● Activity: The response should be a precise copy of every entry.

● Extracted entries:

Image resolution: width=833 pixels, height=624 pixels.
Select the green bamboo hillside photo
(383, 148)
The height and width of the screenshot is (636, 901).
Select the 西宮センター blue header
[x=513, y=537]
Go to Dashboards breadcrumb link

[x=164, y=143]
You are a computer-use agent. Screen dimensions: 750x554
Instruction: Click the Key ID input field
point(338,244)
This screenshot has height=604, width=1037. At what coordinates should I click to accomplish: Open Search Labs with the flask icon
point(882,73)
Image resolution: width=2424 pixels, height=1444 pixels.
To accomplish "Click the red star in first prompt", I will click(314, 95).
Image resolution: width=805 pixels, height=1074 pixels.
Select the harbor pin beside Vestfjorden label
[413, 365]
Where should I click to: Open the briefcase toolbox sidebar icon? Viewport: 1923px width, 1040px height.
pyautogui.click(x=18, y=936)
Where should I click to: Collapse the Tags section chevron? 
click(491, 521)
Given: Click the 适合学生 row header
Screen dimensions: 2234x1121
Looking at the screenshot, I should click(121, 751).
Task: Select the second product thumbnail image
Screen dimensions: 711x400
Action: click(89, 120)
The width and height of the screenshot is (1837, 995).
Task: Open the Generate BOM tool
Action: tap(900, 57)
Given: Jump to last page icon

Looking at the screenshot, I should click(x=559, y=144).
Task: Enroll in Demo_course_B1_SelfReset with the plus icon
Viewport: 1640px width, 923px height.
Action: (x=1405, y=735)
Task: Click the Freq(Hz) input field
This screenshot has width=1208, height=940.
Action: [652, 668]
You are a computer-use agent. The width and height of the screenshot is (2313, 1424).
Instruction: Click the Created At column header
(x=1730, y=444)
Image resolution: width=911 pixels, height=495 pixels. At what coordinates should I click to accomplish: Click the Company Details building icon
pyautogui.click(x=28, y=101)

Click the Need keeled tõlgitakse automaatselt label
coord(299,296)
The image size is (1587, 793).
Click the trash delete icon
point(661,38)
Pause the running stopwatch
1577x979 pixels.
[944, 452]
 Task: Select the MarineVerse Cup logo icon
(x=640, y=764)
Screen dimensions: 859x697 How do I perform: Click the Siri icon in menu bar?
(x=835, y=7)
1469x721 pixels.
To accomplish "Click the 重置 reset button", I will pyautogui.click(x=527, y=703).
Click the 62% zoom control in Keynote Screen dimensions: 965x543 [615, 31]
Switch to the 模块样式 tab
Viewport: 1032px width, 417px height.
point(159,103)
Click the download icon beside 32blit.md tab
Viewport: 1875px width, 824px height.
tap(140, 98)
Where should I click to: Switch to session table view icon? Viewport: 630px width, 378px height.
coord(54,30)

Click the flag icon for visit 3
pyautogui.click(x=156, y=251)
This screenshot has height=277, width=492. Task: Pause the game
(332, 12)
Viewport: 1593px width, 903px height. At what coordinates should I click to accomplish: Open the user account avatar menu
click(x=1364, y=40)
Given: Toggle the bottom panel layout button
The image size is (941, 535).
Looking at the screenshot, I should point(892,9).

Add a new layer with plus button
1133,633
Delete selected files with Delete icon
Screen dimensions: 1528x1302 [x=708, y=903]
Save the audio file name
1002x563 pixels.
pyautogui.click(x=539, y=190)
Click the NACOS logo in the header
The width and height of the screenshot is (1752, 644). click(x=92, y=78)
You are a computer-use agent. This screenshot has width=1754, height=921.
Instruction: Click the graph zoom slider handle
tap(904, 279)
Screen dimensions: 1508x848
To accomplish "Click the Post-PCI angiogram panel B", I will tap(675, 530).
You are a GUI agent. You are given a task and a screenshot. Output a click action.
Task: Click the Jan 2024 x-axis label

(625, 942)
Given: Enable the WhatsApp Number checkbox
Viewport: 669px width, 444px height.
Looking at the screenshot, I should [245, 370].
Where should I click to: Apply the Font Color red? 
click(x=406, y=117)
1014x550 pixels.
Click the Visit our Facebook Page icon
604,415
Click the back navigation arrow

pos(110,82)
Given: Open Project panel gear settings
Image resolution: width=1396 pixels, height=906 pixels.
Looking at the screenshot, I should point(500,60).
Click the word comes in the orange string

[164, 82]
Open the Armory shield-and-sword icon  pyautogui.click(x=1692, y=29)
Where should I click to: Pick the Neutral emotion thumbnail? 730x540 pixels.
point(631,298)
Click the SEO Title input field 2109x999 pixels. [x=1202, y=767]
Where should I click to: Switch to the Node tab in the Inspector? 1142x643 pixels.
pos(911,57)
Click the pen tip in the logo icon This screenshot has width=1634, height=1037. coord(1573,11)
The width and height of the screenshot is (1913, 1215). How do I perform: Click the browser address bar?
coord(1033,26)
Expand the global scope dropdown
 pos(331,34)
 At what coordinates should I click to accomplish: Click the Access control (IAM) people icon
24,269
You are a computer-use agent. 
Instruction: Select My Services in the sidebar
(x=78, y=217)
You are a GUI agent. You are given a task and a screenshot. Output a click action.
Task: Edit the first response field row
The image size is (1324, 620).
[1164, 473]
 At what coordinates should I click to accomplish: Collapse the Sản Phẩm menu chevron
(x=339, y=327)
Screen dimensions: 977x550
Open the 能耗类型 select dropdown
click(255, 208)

● Solution to this exercise:
Image resolution: width=833 pixels, height=624 pixels.
Select the green bamboo hillside photo
(383, 148)
The height and width of the screenshot is (636, 901).
Select the 西宮センター blue header
[x=513, y=537]
Go to Dashboards breadcrumb link

[x=164, y=143]
You are a computer-use agent. Screen dimensions: 750x554
Instruction: Click the Key ID input field
point(338,244)
This screenshot has height=604, width=1037. At what coordinates should I click to accomplish: Open Search Labs with the flask icon
point(882,73)
Image resolution: width=2424 pixels, height=1444 pixels.
To accomplish "Click the red star in first prompt", I will click(314, 95).
Image resolution: width=805 pixels, height=1074 pixels.
Select the harbor pin beside Vestfjorden label
[413, 365]
Where should I click to: Open the briefcase toolbox sidebar icon? Viewport: 1923px width, 1040px height.
pyautogui.click(x=18, y=936)
Where should I click to: Collapse the Tags section chevron? 
click(491, 521)
Given: Click the 适合学生 row header
Screen dimensions: 2234x1121
Looking at the screenshot, I should click(121, 751).
Task: Select the second product thumbnail image
Screen dimensions: 711x400
Action: click(89, 120)
The width and height of the screenshot is (1837, 995).
Task: Open the Generate BOM tool
Action: tap(900, 57)
Given: Jump to last page icon

Looking at the screenshot, I should click(x=559, y=144).
Task: Enroll in Demo_course_B1_SelfReset with the plus icon
Viewport: 1640px width, 923px height.
Action: (x=1405, y=735)
Task: Click the Freq(Hz) input field
This screenshot has width=1208, height=940.
Action: [652, 668]
You are a computer-use agent. The width and height of the screenshot is (2313, 1424).
Instruction: Click the Created At column header
(x=1730, y=444)
Image resolution: width=911 pixels, height=495 pixels. At what coordinates should I click to accomplish: Click the Company Details building icon
pyautogui.click(x=28, y=101)

Click the Need keeled tõlgitakse automaatselt label
coord(299,296)
The image size is (1587, 793).
Click the trash delete icon
point(661,38)
Pause the running stopwatch
1577x979 pixels.
[944, 452]
 Task: Select the MarineVerse Cup logo icon
(x=640, y=764)
Screen dimensions: 859x697 How do I perform: Click the Siri icon in menu bar?
(x=835, y=7)
1469x721 pixels.
To accomplish "Click the 重置 reset button", I will pyautogui.click(x=527, y=703).
Click the 62% zoom control in Keynote Screen dimensions: 965x543 [615, 31]
Switch to the 模块样式 tab
Viewport: 1032px width, 417px height.
point(159,103)
Click the download icon beside 32blit.md tab
Viewport: 1875px width, 824px height.
tap(140, 98)
Where should I click to: Switch to session table view icon? Viewport: 630px width, 378px height.
coord(54,30)

Click the flag icon for visit 3
pyautogui.click(x=156, y=251)
This screenshot has height=277, width=492. Task: Pause the game
(332, 12)
Viewport: 1593px width, 903px height. At what coordinates should I click to accomplish: Open the user account avatar menu
click(x=1364, y=40)
Given: Toggle the bottom panel layout button
The image size is (941, 535).
Looking at the screenshot, I should point(892,9).

Add a new layer with plus button
1133,633
Delete selected files with Delete icon
Screen dimensions: 1528x1302 [x=708, y=903]
Save the audio file name
1002x563 pixels.
pyautogui.click(x=539, y=190)
Click the NACOS logo in the header
The width and height of the screenshot is (1752, 644). click(x=92, y=78)
You are a computer-use agent. This screenshot has width=1754, height=921.
Instruction: Click the graph zoom slider handle
tap(904, 279)
Screen dimensions: 1508x848
To accomplish "Click the Post-PCI angiogram panel B", I will tap(675, 530).
You are a GUI agent. You are given a task and a screenshot. Output a click action.
Task: Click the Jan 2024 x-axis label

(625, 942)
Given: Enable the WhatsApp Number checkbox
Viewport: 669px width, 444px height.
Looking at the screenshot, I should [245, 370].
Where should I click to: Apply the Font Color red? 
click(x=406, y=117)
1014x550 pixels.
Click the Visit our Facebook Page icon
604,415
Click the back navigation arrow

pos(110,82)
Given: Open Project panel gear settings
Image resolution: width=1396 pixels, height=906 pixels.
Looking at the screenshot, I should point(500,60).
Click the word comes in the orange string

[164, 82]
Open the Armory shield-and-sword icon  pyautogui.click(x=1692, y=29)
Where should I click to: Pick the Neutral emotion thumbnail? 730x540 pixels.
point(631,298)
Click the SEO Title input field 2109x999 pixels. [x=1202, y=767]
Where should I click to: Switch to the Node tab in the Inspector? 1142x643 pixels.
pos(911,57)
Click the pen tip in the logo icon This screenshot has width=1634, height=1037. coord(1573,11)
The width and height of the screenshot is (1913, 1215). How do I perform: Click the browser address bar?
coord(1033,26)
Expand the global scope dropdown
 pos(331,34)
 At what coordinates should I click to accomplish: Click the Access control (IAM) people icon
24,269
You are a computer-use agent. 
Instruction: Select My Services in the sidebar
(x=78, y=217)
You are a GUI agent. You are given a task and a screenshot. Output a click action.
Task: Edit the first response field row
The image size is (1324, 620).
[1164, 473]
 At what coordinates should I click to accomplish: Collapse the Sản Phẩm menu chevron
(x=339, y=327)
Screen dimensions: 977x550
Open the 能耗类型 select dropdown
click(255, 208)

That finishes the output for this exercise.